De Yoreo Research Group

Research

Crystal nucleation, growth, and dissolution

Crystallization is a critically important phenomenon, with relevance to materials engineering (materials synthesis), geochemistry (mineralization), and biology (protein assembly and biomineralization).  We combine modern in-situ microscopies (e.g. in-situ AFM, in-situ TEM, and cryogenic TEM), and with advanced modeling tools (e.g. molecular dynamics and Monte Carlo simulations) to investigate the fundamental mechanisms of crystallization, across a wide diversity of systems. This suite of techniques allows us to investigate crystallization from the earliest stages (e.g. the formation of transient molecular clusters that serve as crystal nuclei) to the ultimate formation of complex hierarchical crystalline structures. A particular focus involves the emergence of complex growth pathways that involve cluster assembly, metastable intermediates, and particle aggregation.

Nanoparticle assembly and oriented attachment

Numerous pieces of evidence are challenging the traditional interpretations of crystallization. Crystallization involving particle attachment has been demonstrated in my different materials with fascinating structure and order. However, many basic aspects regarding their formation process and driving force are largely unknown. Our goal is to combine multiple imaging and spectroscopic techniques to answer questions like, How does phase transformation happen during crystallization? What drives the order development during oriented attachment and how? What’s the fundamental parameter governing the crystallization pathway?

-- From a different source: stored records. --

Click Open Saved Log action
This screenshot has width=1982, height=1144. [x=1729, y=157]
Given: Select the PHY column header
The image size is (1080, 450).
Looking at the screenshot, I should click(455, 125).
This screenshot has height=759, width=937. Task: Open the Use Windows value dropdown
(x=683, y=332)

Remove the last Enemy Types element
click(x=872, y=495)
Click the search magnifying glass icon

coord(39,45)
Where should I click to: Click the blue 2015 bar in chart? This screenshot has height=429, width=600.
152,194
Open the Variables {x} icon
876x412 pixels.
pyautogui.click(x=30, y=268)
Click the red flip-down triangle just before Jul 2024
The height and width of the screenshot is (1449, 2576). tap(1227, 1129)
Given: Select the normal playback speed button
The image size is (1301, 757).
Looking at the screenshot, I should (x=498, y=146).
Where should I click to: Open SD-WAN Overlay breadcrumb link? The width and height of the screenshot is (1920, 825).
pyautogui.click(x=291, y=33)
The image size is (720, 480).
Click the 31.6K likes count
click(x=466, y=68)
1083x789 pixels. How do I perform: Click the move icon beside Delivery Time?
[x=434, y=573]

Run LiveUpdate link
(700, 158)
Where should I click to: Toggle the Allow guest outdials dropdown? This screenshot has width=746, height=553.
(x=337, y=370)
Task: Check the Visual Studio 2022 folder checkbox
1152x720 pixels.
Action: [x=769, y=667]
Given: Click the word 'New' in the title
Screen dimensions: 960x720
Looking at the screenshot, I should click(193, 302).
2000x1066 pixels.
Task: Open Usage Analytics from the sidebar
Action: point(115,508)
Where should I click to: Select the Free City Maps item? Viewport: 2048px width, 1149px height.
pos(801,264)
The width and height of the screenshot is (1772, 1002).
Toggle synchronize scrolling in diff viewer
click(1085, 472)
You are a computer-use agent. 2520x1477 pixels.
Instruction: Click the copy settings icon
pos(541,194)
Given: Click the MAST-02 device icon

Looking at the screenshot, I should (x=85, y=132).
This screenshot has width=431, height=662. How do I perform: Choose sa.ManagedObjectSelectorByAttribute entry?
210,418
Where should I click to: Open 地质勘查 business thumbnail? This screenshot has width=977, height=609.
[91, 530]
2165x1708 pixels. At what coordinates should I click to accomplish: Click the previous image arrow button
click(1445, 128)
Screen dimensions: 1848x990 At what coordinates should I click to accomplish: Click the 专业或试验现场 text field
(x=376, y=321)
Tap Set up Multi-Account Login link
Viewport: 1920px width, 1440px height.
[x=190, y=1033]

Macromolecular self-assembly

Self-assembly is an efficient bottom-up method to organize matters across scales. Researchers have utilized self-assembly to design and synthesize a wide range of biomaterials and hybrid materials with diverse structures and functions. In our group, we use in situ atomic force microscopy to observe and monitor the assembly processes and reveal their assembly pathways and mechanisms. These kinetic and physical understandings will lead to novel strategies for designing molecular assembled systems and enable us to precisely control the morphologies and phases of these assembled materials.

Structure of solid-liquid interfaces

Many interesting phenomena occur at interfaces, from catalysis and electron transfer to ion adsorption and particle attachment. However, the molecular details of solid-liquid interfaces remain poorly understood. We are investigating interfacial solution structure and learning how the arrangement of ions and solvent molecules at a crystal surface is influenced by crystallography, solution conditions, and surface chemistry. For this purpose, we use a recently developed atomic force microscopy technique, known as 3D force mapping, coupled to molecular dynamics simulations, which enables us to visualize solution structure with sub-nanometer resolution.

Biomineralization, biomimetic crystallization, and mineral-organic interactions

The control that living organisms exert on crystallization is extraordinary in terms of location, orientation, size, morphology, and phase, a stark contrast to the outcomes of synthetic crystallization. However, the role of many organic and inorganic components and mechanisms by which biomineralization occurs remains elusive, such as the hierarchical structure of apatite in tooth enamel or calcite in coccolithophores. We systematically investigate the role of the organic components by exposing them to physiologically relevant solutions. Our group probes this dynamic environment at the nanoscale using in situ AFM and TEM to unravel the stereochemical, thermodynamic, and kinetic parameters governing mineral nucleation and growth to build knowledge on naturally occurring processes.